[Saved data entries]
..........

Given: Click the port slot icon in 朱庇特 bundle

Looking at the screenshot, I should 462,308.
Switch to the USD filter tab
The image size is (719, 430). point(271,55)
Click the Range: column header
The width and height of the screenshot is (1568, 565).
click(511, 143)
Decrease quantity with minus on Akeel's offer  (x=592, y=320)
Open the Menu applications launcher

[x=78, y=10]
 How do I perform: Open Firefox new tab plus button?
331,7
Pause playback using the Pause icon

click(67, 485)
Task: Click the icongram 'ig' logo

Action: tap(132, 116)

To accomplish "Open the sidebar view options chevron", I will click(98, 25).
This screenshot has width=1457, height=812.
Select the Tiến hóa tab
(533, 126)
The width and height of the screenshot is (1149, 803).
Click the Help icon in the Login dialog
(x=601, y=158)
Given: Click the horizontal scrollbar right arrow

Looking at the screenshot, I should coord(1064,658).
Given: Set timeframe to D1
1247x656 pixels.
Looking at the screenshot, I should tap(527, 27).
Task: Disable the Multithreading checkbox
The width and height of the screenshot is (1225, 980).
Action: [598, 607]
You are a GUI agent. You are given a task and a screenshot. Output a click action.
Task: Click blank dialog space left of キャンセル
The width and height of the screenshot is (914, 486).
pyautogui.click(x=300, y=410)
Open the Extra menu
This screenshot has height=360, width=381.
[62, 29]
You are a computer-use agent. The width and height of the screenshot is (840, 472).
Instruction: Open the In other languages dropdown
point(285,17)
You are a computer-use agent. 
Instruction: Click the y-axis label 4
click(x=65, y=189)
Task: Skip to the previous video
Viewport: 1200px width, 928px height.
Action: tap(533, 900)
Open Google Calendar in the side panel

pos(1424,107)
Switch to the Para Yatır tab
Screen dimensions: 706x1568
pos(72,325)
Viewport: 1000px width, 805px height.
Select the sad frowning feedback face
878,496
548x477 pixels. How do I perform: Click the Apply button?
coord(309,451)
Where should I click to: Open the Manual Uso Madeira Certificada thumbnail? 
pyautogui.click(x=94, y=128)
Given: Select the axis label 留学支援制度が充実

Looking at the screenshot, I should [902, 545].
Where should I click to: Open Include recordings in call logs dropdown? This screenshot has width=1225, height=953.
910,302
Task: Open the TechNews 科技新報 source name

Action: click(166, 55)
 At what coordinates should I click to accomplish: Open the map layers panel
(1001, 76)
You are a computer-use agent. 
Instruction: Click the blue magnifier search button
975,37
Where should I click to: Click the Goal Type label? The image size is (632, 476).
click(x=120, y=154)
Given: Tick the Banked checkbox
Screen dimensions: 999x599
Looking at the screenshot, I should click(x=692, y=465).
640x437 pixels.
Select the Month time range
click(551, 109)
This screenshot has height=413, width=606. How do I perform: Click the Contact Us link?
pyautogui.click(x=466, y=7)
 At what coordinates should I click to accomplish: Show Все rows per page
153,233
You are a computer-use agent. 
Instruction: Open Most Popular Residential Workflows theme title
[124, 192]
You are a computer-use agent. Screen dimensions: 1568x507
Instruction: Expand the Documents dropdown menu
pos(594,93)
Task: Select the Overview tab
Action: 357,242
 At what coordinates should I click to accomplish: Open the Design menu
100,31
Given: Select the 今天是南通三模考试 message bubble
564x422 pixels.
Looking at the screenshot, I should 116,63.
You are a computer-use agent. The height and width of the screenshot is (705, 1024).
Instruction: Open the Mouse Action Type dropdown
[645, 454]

..........

**EXERCISE PROMPT**.
All lines of the data above must be repeated exactly.

**ANSWER TO THE PROBLEM**.
Given: Click the port slot icon in 朱庇特 bundle

Looking at the screenshot, I should 462,308.
Switch to the USD filter tab
The image size is (719, 430). point(271,55)
Click the Range: column header
The width and height of the screenshot is (1568, 565).
click(511, 143)
Decrease quantity with minus on Akeel's offer  (x=592, y=320)
Open the Menu applications launcher

[x=78, y=10]
 How do I perform: Open Firefox new tab plus button?
331,7
Pause playback using the Pause icon

click(67, 485)
Task: Click the icongram 'ig' logo

Action: tap(132, 116)

To accomplish "Open the sidebar view options chevron", I will click(98, 25).
This screenshot has width=1457, height=812.
Select the Tiến hóa tab
(533, 126)
The width and height of the screenshot is (1149, 803).
Click the Help icon in the Login dialog
(x=601, y=158)
Given: Click the horizontal scrollbar right arrow

Looking at the screenshot, I should coord(1064,658).
Given: Set timeframe to D1
1247x656 pixels.
Looking at the screenshot, I should tap(527, 27).
Task: Disable the Multithreading checkbox
The width and height of the screenshot is (1225, 980).
Action: [598, 607]
You are a GUI agent. You are given a task and a screenshot. Output a click action.
Task: Click blank dialog space left of キャンセル
The width and height of the screenshot is (914, 486).
pyautogui.click(x=300, y=410)
Open the Extra menu
This screenshot has height=360, width=381.
[62, 29]
You are a computer-use agent. The width and height of the screenshot is (840, 472).
Instruction: Open the In other languages dropdown
point(285,17)
You are a computer-use agent. 
Instruction: Click the y-axis label 4
click(x=65, y=189)
Task: Skip to the previous video
Viewport: 1200px width, 928px height.
Action: tap(533, 900)
Open Google Calendar in the side panel

pos(1424,107)
Switch to the Para Yatır tab
Screen dimensions: 706x1568
pos(72,325)
Viewport: 1000px width, 805px height.
Select the sad frowning feedback face
878,496
548x477 pixels. How do I perform: Click the Apply button?
coord(309,451)
Where should I click to: Open the Manual Uso Madeira Certificada thumbnail? 
pyautogui.click(x=94, y=128)
Given: Select the axis label 留学支援制度が充実

Looking at the screenshot, I should [902, 545].
Where should I click to: Open Include recordings in call logs dropdown? This screenshot has width=1225, height=953.
910,302
Task: Open the TechNews 科技新報 source name

Action: click(166, 55)
 At what coordinates should I click to accomplish: Open the map layers panel
(1001, 76)
You are a computer-use agent. 
Instruction: Click the blue magnifier search button
975,37
Where should I click to: Click the Goal Type label? The image size is (632, 476).
click(x=120, y=154)
Given: Tick the Banked checkbox
Screen dimensions: 999x599
Looking at the screenshot, I should click(x=692, y=465).
640x437 pixels.
Select the Month time range
click(551, 109)
This screenshot has height=413, width=606. How do I perform: Click the Contact Us link?
pyautogui.click(x=466, y=7)
 At what coordinates should I click to accomplish: Show Все rows per page
153,233
You are a computer-use agent. 
Instruction: Open Most Popular Residential Workflows theme title
[124, 192]
You are a computer-use agent. Screen dimensions: 1568x507
Instruction: Expand the Documents dropdown menu
pos(594,93)
Task: Select the Overview tab
Action: 357,242
 At what coordinates should I click to accomplish: Open the Design menu
100,31
Given: Select the 今天是南通三模考试 message bubble
564x422 pixels.
Looking at the screenshot, I should 116,63.
You are a computer-use agent. The height and width of the screenshot is (705, 1024).
Instruction: Open the Mouse Action Type dropdown
[645, 454]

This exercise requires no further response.